Disclaimer : Naruto and all the characters mentioned in the story they're all belongs to Masashi Kishimoto. I do not take any financial benefits from this.
Vanilla
Stetoskop dan pena diletakkan di atas meja oleh tangan kekar berkulit tan, iris biru cerah menatap lembut seekor anjing poodle yang terkulai lemas di atas bantalan empuk. Surai pirangnya terlihat acak-acakan membingkai dahi, hidung mancung menarik napas dalam-dalam saat bibirnya yang terasa kering, dan dagunya naik turun membaca urutan nama obat di selembar kertas.
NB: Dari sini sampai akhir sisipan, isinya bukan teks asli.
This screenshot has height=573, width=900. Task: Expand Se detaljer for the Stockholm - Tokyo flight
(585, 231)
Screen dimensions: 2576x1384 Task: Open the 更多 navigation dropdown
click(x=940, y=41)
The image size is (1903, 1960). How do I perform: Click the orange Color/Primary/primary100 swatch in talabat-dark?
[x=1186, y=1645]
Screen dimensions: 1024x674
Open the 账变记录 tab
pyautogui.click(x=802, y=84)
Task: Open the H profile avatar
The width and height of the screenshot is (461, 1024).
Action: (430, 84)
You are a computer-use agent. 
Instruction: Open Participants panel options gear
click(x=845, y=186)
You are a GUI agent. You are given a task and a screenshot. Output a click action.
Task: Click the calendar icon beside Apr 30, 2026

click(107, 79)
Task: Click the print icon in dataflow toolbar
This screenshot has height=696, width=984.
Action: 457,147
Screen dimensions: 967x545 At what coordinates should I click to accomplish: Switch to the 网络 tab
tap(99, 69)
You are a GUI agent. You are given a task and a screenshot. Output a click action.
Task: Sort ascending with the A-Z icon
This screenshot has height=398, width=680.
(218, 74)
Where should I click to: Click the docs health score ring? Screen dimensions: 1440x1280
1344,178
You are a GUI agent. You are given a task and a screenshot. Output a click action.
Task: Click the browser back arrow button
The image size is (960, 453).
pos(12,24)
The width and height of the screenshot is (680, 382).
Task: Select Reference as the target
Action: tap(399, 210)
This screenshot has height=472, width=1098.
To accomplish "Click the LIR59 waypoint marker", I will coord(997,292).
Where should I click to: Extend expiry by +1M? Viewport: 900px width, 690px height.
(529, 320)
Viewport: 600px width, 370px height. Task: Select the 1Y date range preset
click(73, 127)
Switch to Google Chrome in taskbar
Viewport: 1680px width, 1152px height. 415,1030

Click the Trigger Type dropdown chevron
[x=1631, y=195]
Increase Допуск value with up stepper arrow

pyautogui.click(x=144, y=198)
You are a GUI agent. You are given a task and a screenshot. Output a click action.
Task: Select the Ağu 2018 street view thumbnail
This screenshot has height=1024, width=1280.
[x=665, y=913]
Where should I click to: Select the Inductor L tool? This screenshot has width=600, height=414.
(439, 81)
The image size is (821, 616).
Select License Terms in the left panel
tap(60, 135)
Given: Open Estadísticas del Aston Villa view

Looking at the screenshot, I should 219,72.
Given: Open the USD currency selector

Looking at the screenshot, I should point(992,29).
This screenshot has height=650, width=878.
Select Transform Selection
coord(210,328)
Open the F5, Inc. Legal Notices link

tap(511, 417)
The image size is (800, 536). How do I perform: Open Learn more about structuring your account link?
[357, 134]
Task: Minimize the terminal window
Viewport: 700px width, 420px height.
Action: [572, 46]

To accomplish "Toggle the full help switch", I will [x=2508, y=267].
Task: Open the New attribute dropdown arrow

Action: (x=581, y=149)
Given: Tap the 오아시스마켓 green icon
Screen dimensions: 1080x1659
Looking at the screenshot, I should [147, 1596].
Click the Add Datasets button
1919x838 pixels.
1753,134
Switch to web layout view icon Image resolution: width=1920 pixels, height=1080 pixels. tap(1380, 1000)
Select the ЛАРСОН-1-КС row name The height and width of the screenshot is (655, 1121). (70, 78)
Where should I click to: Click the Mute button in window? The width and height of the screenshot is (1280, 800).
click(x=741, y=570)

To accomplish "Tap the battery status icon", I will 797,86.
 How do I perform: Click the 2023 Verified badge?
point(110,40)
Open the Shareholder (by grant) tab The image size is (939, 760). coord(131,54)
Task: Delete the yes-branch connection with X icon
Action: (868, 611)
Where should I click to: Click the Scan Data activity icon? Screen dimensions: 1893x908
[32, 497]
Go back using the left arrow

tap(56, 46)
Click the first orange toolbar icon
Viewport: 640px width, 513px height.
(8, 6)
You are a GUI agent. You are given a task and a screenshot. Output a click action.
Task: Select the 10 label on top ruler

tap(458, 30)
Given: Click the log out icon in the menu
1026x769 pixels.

"Apa dia baik-baik saja?" tanya wanita pemilik anjing. Raut wajahnya tampak khawatir, terlihat ingin menangis. Namun ditahan.
"Keadaannya tidak terlalu parah, untung saja kau membawanya disaat yang tepat. Kuharap kau bisa lebih berhati-hati lagi nantinya, dia mungkin menyukai cokelat, tetapi zat theobromine sangat berbahaya, jika terlalu banyak itu bisa membunuhnya," sahut pria itu.
Mendesah lega, air mata menetes tanda bahagia. Tangan wanita itu terjulur untuk meraih anjingnya ke dalam pelukan, saat bibirnya mengucap rasa besyukur berulang kali.
"Dia pasti senang memiliki teman sepertimu yang sangat peduli padanya," kata pria itu membukakan pintu, mempersilakan wanita dan anjingnya untuk lewat.
"Terima kasih dokter. Jam praktekmu sudah selesai, tetapi kau masih menerima kami." Wanita itu tersenyum lebar, memeluk erat anjingnya saat melangkah.
"Siapa yang bisa menolak? Lihatlah wajahnya sangat manis. Lagipula ini sudah menjadi tanggung jawabku sebagai dokter hewan. Semoga kondisinya cepat pulih dan bisa bermain lagi," sahutnya mengusap puncak kepala si anjing.
"Aku benar-benar berterima kasih dokter," kata wanita itu.
Melambaikan tangan sambil tersenyum ramah saat pasiennya melangkah pergi, pria itu sama sekali tidak menyadari adanya sepasang mata ber-iris hitam yang sejak tadi memerhatikan gerak-geriknya.
"Sayang sekali tanganku hanya ada dua, tidak cukup untuk memberikanmu tepuk tangan meriah Uzumaki Naruto, sang penyelamat."
Menoleh secara spontan, pria yang dipanggil Naruto seperti tahu betul siapa pemilik suara yang berasal dari sisi belakangnya. "Apa kekasihmu ini membuatmu bangga, Teme?"
Sosok yang dipanggil Teme mendekat. Tubuhnya yang tinggi dan tegap dibalut jas hitam kontras dengan kulitnya yang pucat, surai hitam gelapnya ditata rapi ke belakang, hidung mancung, bibir yang terlihat menggiurkan untuk dikecup, dibingkai rahang yang tajam.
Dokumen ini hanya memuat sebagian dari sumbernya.